Task to complete ▸ Please write out the lines of the data exactly, beginning with the first and ending with the line containing "You are a computer-use agent. 609x357 pixels."; leave the pictures behind.

Data in this exercise ▸
▼
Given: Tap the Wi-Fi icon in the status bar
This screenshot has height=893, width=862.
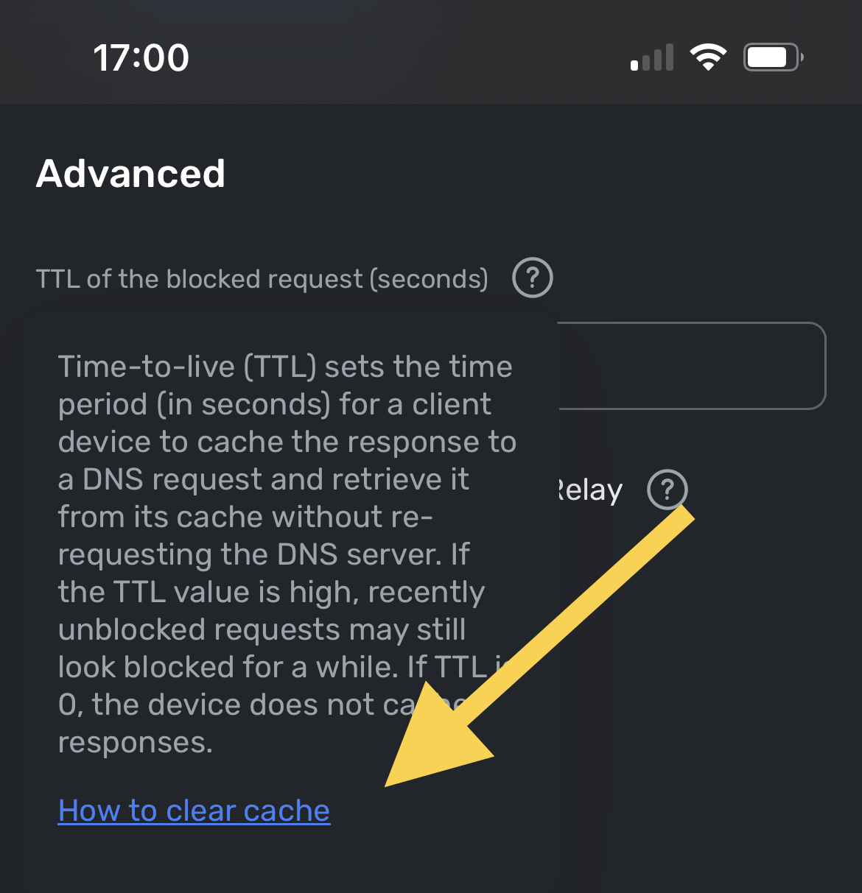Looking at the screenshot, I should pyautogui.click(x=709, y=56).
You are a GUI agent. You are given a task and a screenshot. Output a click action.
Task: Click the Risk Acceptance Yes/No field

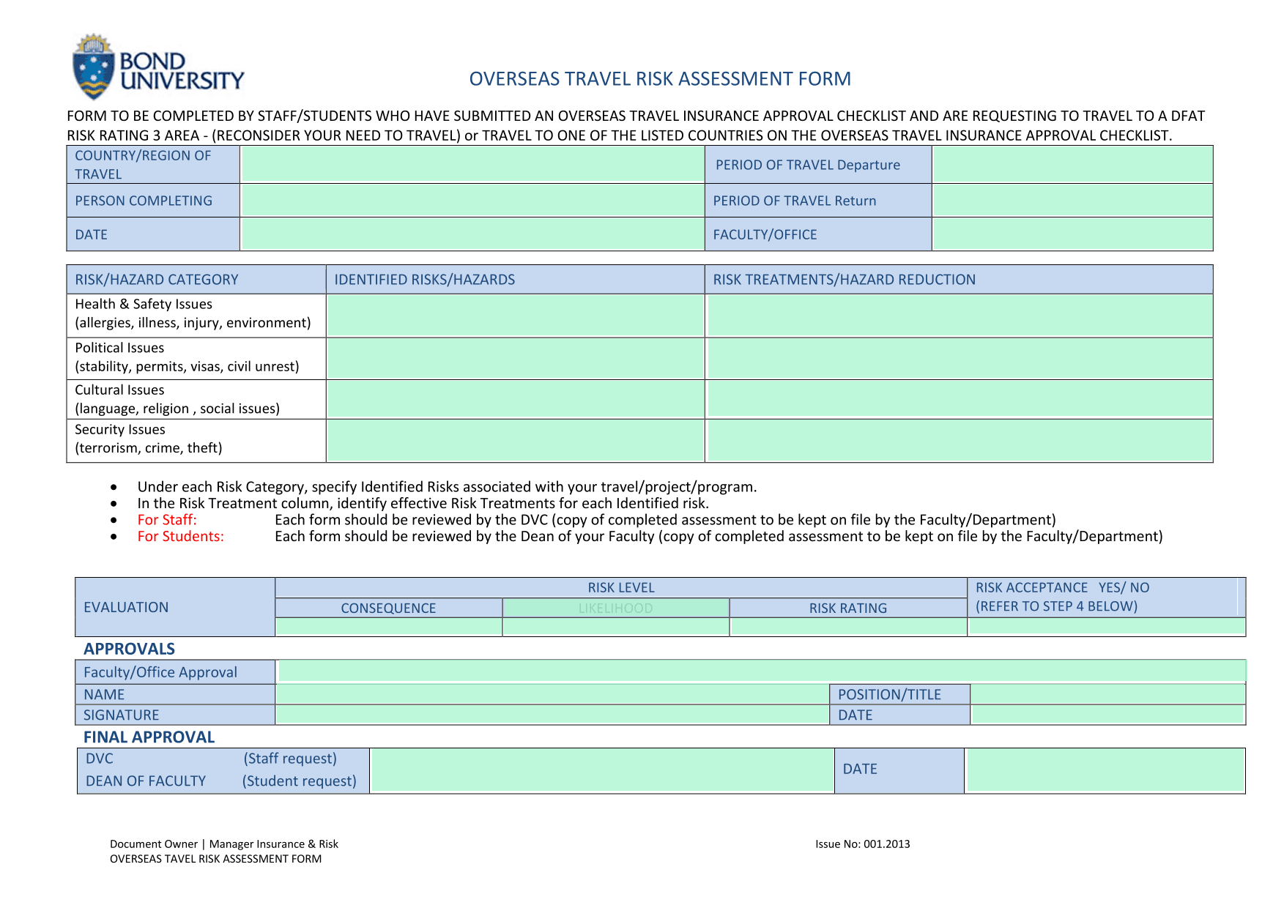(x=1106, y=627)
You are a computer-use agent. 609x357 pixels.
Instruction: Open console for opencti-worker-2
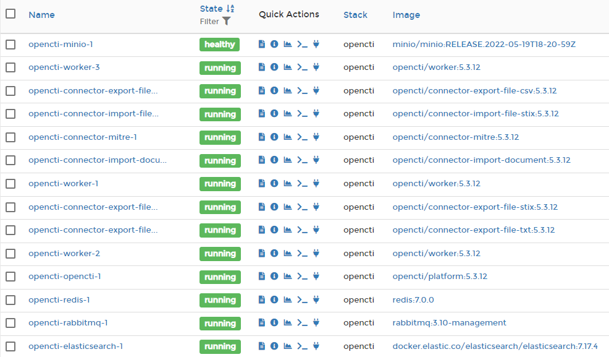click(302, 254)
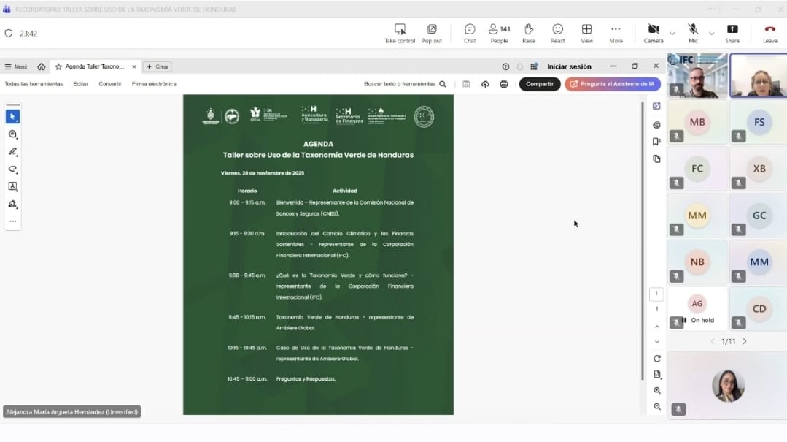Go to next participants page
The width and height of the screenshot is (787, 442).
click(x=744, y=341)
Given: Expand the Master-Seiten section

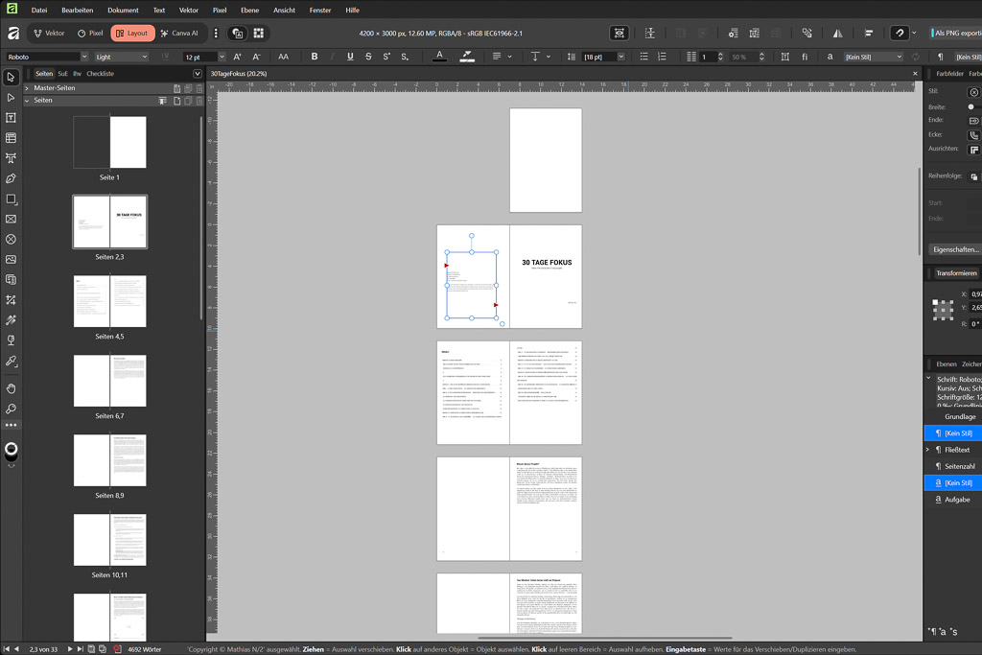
▲
Output for this exercise ▸
Given: Tap the Wi-Fi icon in the status bar
This screenshot has height=893, width=862.
Looking at the screenshot, I should pyautogui.click(x=709, y=56).
You are a GUI agent. You are given a task and a screenshot. Output a click action.
Task: Click the Risk Acceptance Yes/No field

(x=1106, y=627)
You are a computer-use agent. 609x357 pixels.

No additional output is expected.